**Assignment:** From the records below, count the lines containing the word "will" and give only that number.

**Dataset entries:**
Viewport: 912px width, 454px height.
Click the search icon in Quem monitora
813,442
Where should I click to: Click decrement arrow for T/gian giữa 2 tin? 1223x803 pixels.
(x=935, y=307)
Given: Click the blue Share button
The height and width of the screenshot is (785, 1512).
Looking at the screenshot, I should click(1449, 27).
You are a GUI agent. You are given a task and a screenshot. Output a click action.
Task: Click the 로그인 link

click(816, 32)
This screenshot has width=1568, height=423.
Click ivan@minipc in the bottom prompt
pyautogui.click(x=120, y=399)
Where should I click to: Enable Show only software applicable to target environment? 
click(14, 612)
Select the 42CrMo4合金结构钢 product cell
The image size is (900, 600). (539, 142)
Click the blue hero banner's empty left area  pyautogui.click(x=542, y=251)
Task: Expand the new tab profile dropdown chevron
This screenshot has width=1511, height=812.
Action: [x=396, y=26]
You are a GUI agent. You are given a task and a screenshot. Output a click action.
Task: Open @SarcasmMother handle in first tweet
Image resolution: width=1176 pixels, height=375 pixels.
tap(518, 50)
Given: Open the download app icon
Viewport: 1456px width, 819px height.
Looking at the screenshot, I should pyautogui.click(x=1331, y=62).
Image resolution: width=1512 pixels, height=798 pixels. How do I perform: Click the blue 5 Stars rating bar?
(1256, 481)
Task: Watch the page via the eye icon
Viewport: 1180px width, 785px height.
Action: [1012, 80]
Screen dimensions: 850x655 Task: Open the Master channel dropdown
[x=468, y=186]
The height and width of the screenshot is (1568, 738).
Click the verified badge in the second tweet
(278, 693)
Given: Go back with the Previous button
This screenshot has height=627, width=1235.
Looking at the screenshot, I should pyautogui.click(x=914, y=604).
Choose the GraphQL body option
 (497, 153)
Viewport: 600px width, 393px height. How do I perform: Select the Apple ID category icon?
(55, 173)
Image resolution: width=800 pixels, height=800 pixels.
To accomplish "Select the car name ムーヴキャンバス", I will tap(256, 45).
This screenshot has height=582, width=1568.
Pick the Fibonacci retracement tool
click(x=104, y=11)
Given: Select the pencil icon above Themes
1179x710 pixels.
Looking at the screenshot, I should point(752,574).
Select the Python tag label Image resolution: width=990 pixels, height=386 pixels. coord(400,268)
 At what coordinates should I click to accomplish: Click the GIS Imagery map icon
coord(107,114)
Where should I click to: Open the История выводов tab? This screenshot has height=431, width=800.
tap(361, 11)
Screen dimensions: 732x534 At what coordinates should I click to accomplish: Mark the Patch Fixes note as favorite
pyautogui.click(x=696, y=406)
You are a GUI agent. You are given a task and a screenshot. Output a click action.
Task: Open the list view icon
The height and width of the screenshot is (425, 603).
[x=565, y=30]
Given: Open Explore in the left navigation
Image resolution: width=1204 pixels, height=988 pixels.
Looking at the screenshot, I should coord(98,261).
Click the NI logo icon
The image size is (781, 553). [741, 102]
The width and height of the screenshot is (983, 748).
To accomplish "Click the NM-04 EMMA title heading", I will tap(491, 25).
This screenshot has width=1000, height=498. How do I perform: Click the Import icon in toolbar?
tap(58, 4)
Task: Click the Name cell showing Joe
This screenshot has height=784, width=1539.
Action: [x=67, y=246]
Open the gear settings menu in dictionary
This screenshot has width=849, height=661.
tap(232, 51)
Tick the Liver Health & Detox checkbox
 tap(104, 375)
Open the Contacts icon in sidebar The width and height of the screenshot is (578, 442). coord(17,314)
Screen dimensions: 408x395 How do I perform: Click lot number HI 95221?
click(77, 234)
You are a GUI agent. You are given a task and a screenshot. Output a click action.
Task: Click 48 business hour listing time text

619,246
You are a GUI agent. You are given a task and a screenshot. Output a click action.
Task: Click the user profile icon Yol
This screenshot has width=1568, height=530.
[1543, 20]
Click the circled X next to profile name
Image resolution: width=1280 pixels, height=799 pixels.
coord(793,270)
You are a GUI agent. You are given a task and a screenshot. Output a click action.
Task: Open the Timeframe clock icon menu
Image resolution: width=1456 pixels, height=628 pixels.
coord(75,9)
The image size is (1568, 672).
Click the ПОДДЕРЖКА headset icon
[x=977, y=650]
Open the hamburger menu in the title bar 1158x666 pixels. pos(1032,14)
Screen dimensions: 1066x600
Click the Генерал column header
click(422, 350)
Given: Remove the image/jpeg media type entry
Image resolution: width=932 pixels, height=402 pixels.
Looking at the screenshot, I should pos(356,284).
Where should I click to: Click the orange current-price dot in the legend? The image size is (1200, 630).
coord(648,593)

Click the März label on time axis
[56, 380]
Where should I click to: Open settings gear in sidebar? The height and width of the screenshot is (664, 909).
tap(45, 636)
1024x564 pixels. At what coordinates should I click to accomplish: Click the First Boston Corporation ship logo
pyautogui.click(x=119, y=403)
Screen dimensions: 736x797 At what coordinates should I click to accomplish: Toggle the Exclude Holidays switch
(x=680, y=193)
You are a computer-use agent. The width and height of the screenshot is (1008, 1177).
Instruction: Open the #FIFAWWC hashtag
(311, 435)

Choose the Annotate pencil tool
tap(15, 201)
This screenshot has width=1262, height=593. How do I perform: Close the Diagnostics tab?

**Solved problem:** 2